# Go To Postmates



## driver5000 (Jun 11, 2016)

*Postmates much better .

Postmates getting very busy, they give tips, and pay more per mile,

more employee oriented.*


----------



## SlikkRikk (Sep 25, 2016)

I guess it would have been better if I had a scheduled shift, but I went on the road to do some Postmates today and after doing 1 delivery I went to a hotspot and spent like 20 minutes in that hotspot and nothing came through. It was my first day doing Postmates and I almost gave up after 1 delivery, but I also just got approved for Doordash, so I switched to Doordash before giving up and got a delivery offer right away. I'll have to try again after scheduling some shifts but over here Doordash seems busier.


----------



## driver5000 (Jun 11, 2016)

SlikkRikk said:


> I guess it would have been better if I had a scheduled shift, but I went on the road to do some Postmates today and after doing 1 delivery I went to a hotspot and spent like 20 minutes in that hotspot and nothing came through. It was my first day doing Postmates and I almost gave up after 1 delivery, but I also just got approved for Doordash, so I switched to Doordash before giving up and got a delivery offer right away. I'll have to try again after scheduling some shifts but over here Doordash seems busier.

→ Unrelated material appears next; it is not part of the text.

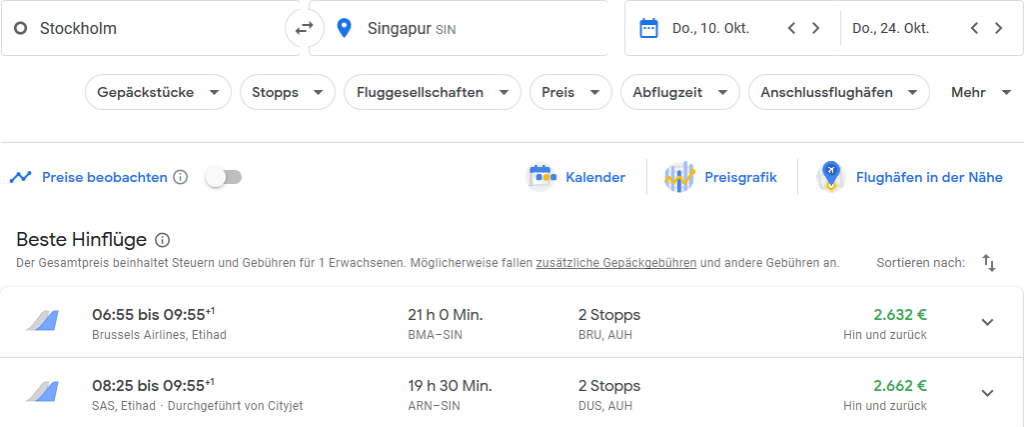
Task: Advance return date to next day
Action: [998, 29]
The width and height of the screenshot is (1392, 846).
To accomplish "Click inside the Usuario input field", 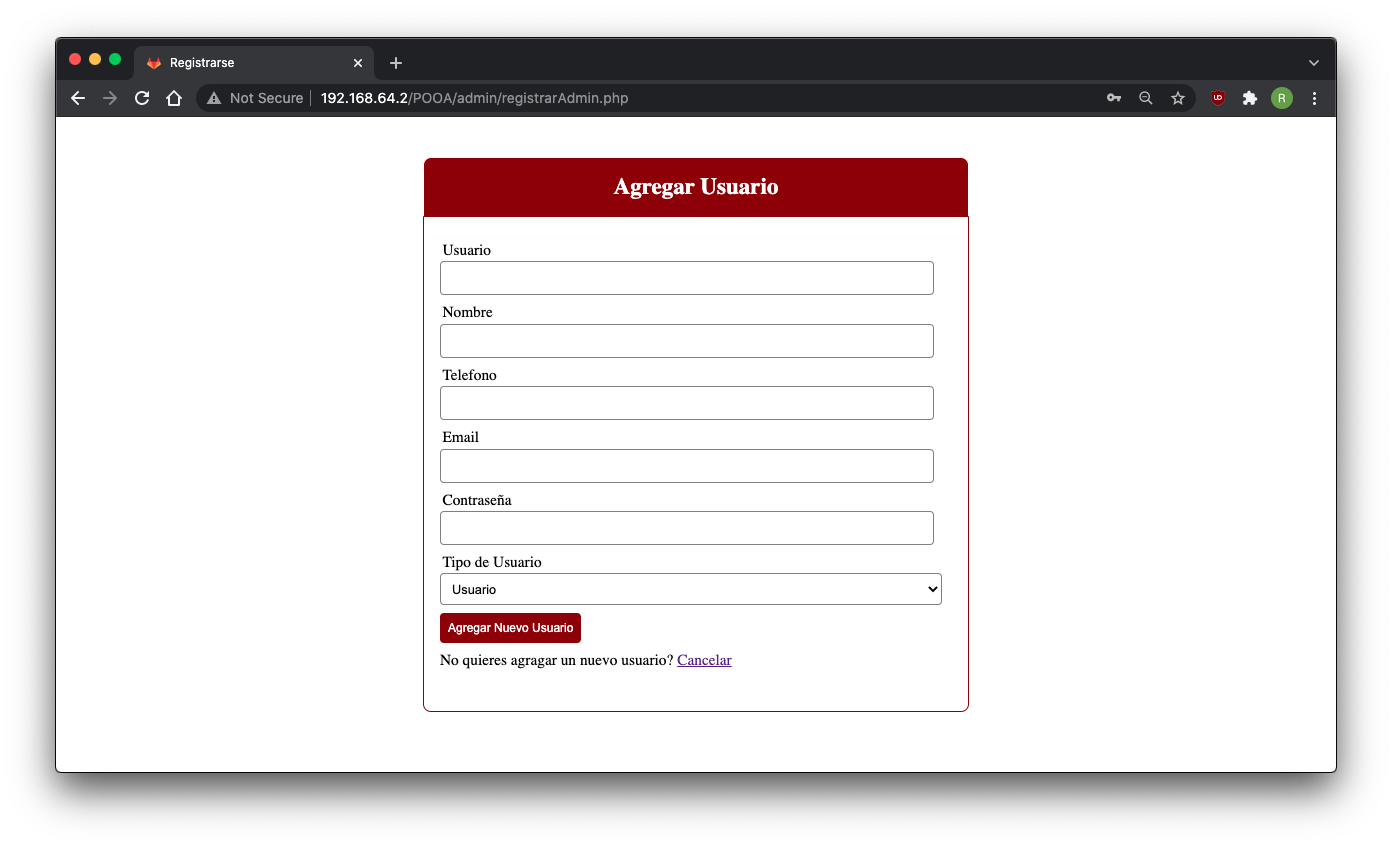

Once You Really Understand PostMates You Will See That They Are A great Compnay, Thier is More money, less liability, Phone Support.

Take your Time, Deliver Your Food Carefully Professionally, Carry A Small Flash Light at Night, Communcate With Your Customer, Drive Slow Steady And Concentrate and You will learn how to easily make $150 for 12 hours working for postmates with no customers in your car. Also Better rating System.


----------



## andaas (May 19, 2015)

driver5000 said:


> Once You Really Understand PostMates You Will See That They Are A great Compnay, Thier is More money, less liability, Phone Support.
> 
> Take your Time, Deliver Your Food Carefully Professionally, Carry A Small Flash Light at Night, Communcate With Your Customer, Drive Slow Steady And Concentrate and You will learn how to easily make $150 for 12 hours working for postmates with no customers in your car. Also Better rating System.


$150 for 12 hours? That's only $12.50/hour.


----------



## SlikkRikk (Sep 25, 2016)

Yeah about $12/hr after deducting gas is what I've averaged from Postmates/Doordash these last couple of days as a n00b. I worked roughly 3 hours yesterday and 6 hours today and have $120 pending payment and $7 in cash tips to show for it. I like it though. For me, it beats sitting in an office all day. I figure if I go out every day and work 6 hrs a day that's at least $500/week. Equal to what I was making sitting in the office getting fat.


----------



## SlikkRikk (Sep 25, 2016)

Oh yeah and Postmates actually IS kickin way more butt than Doordash. I like the Doordash app/system better but Postmates stayed busy and made me more $/hr.


----------



## SlikkRikk (Sep 25, 2016)

Actually my last 5 Postmates orders still show Pending for Tips, so it could be an additional $10-$20 in tips for those.


----------



## andaas (May 19, 2015)

SlikkRikk said:


> Yeah about $12/hr after deducting gas is what I've averaged from Postmates/Doordash these last couple of days as a n00b. I worked roughly 3 hours yesterday and 6 hours today and have $120 pending payment and $7 in cash tips to show for it. I like it though. For me, it beats sitting in an office all day. I figure if I go out every day and work 6 hrs a day that's at least $500/week. Equal to what I was making sitting in the office getting fat.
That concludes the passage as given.